> Task prompt
Every record, from first to last, should be retyped word for word.

> Excerpted records

====

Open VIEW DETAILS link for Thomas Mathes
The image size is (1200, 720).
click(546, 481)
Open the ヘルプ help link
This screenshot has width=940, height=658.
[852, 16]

====

> Solution for this problem
Open VIEW DETAILS link for Thomas Mathes
The image size is (1200, 720).
click(546, 481)
Open the ヘルプ help link
This screenshot has width=940, height=658.
[852, 16]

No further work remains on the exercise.